Well, may be. Or may be not. Just a few graphs later he says,
In a report published in November, Mark Muro, William Galston and Clara Hendrickson of the Brookings Institution laid out a portfolio of ideas to rescue the substantial swath of the country that they identify as "left behind." They identify critical shortages bedeviling declining communities: workers with digital skills, broadband connections, capital. And they have plans to address them: I.T. training and education initiatives, regulatory changes to boost lending to small businesses, incentives to invest in broadband.One need only note that Right Wingnut Red States (mostly) have passed laws prohibiting communities from establishing "socialist" innterTubes services.
[that snippet is somewhat different from the text in my dead trees version. hmmm?]

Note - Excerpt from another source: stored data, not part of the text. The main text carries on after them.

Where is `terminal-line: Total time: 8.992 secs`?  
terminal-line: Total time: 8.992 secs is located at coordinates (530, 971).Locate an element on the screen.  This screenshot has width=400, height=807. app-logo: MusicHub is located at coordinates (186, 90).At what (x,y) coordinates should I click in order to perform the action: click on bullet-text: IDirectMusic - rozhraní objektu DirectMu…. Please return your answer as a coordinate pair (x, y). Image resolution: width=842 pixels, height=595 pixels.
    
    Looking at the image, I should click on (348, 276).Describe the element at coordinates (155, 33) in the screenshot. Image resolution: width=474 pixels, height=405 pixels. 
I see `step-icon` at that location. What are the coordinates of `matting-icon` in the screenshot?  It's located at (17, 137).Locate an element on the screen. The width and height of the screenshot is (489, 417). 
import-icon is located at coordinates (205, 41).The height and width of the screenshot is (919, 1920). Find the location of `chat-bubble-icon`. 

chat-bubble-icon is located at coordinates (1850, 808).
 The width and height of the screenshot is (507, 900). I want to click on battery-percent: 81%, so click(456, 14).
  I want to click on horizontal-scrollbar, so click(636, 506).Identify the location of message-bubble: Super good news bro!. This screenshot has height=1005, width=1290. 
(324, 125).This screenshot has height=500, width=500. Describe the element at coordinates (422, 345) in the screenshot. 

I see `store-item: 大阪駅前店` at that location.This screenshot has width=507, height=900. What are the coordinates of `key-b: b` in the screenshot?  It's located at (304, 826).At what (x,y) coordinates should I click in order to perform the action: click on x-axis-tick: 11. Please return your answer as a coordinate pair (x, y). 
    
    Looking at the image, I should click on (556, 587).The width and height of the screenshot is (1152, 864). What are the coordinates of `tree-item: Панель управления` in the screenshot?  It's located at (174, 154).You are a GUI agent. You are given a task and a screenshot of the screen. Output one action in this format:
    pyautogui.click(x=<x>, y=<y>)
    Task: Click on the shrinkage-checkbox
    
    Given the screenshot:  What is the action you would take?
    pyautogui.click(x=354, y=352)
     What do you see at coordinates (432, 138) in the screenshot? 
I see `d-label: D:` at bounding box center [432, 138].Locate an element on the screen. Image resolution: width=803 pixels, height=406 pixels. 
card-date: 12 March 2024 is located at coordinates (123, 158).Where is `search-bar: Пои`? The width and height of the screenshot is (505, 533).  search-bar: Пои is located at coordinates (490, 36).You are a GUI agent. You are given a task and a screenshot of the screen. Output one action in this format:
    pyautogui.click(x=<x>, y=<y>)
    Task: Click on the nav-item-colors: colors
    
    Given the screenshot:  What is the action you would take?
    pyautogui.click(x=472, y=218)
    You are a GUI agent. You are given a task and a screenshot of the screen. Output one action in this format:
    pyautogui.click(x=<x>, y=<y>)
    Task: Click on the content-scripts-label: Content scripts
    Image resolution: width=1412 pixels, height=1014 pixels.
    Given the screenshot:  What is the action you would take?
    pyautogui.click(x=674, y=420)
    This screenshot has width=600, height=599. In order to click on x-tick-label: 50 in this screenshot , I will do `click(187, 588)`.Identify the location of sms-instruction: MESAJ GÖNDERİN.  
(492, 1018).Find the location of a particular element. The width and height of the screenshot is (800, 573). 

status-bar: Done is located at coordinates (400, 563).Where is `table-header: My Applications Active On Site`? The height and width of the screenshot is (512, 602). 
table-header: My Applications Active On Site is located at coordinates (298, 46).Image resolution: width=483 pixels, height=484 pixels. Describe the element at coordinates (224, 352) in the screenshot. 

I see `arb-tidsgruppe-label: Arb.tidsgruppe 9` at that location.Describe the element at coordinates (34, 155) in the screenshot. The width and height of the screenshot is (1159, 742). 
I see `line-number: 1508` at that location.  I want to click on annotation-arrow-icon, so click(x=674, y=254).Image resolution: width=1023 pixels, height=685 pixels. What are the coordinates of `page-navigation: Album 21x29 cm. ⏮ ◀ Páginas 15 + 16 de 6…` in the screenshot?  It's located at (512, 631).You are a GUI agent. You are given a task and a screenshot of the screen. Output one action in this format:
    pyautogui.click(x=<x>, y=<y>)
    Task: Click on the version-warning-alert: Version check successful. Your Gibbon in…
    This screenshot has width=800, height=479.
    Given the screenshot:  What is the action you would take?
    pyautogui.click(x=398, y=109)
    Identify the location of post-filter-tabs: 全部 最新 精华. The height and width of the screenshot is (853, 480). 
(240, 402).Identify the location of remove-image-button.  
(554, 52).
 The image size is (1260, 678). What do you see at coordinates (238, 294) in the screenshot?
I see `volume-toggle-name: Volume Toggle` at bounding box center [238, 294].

Naturally, capitalization of agriculture is what caused the rural flight of the no longer employed farm hands to Northern factories. These days,
There are, to be sure, some rural communities with productivity as high as some big cities. But they rely on heavily mechanized and automated industries that support few jobs: oil extraction or large-scale agriculture, in which tractors talk to satellites and no drivers are involved. The livestock business on the vast pastures of Sioux County, Neb., for example, supports an economy worth $306,000 per worker, according to data from Mr. Muro and Jacob Whiton of Brookings. But only 1,200 people live there.
So, we, this country, have two choices: either let the shitkickers die off in their bitterness and stupidity at what they did to themselves, or implement a program even more generous than what FDR did for them in the 30s or more than the current flood of money from the Blue States. All for a bunch of uneducated ingrates. What a country!